# My  first attempt at duck breast



## bradger (Apr 6, 2020)

so a few weeks ago i was able to get a duck breast, took it out of freezer, did a quick though in a pot of water. 
 I decided to render the fat so pated the skin dry added salt on skin and into a cold cast iron pan.






once the skin started to separate i removed it  and put duck on grill directly, added a little pepper.  cooked until done  about 165 IT, also finished skin in pan.
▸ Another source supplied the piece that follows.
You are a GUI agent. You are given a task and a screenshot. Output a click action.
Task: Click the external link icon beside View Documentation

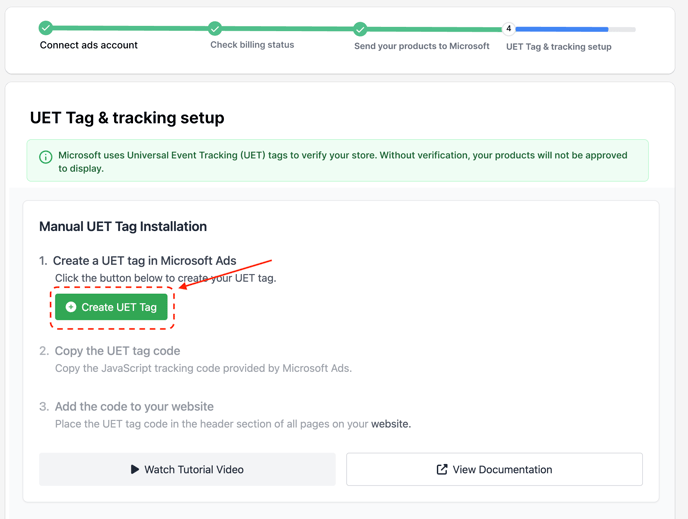[442, 469]
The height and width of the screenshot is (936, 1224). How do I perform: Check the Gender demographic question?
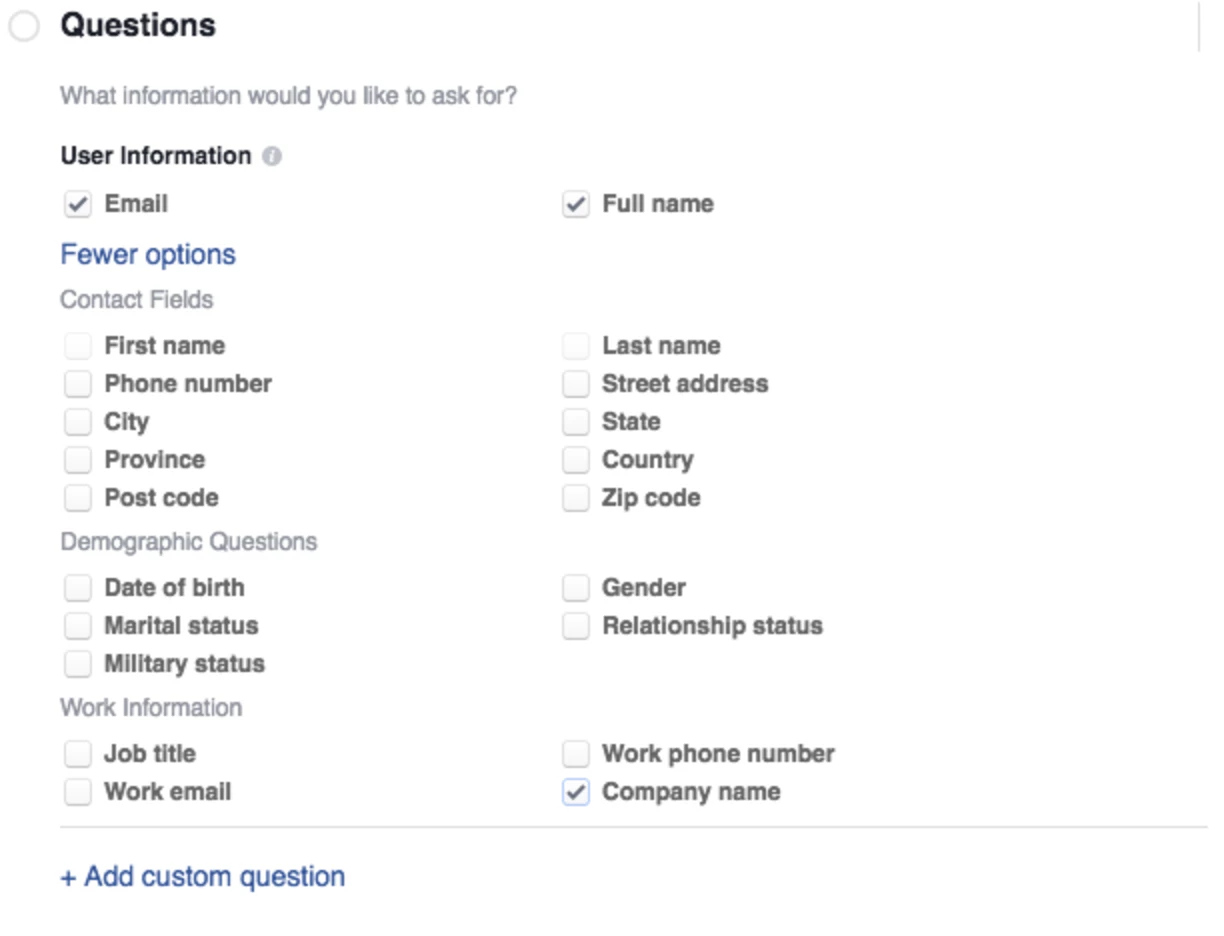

used the fat to make gravy put too much flour





and the cut for a only cut a small portion.





and the gravy


----------



## TNJAKE (Apr 6, 2020)

You nailed that man. Nice work. Need to break my ducks out soon


----------



## HalfSmoked (Apr 6, 2020)

Nice  first try in my book.

Warren


----------



## Winterrider (Apr 6, 2020)

I would feast on that. Haven't had duck in quite some time. Gotta start hunting waterfowl again.


----------



## jcam222 (Apr 6, 2020)

Look beautifully cooked!! I’ve eaten so many things in many places but amazingly I’ve not had duck. What’s the flavor like?


----------



## HalfSmoked (Apr 6, 2020)

jcam its flavor is duck.    

Warren


----------



## jcam222 (Apr 6, 2020)

HalfSmoked said:


> jcam its flavor is duck.
> 
> Warren


Makes sense, at least it doesn’t taste like chicken lol


----------



## Blues1 (Apr 6, 2020)

Good looking meal. Great job!


----------



## HalfSmoked (Apr 7, 2020)

Thanks for the likes bradger and BuckeyeSteve yhey are greatly appreciated.

Warren


----------



## gmc2003 (Apr 7, 2020)

Nice job on that duck Brad. It looks really good.

Point for sure
Chris


----------



## HalfSmoked (Apr 7, 2020)

Thanks for the like Jake it is appreciated.

Warren


----------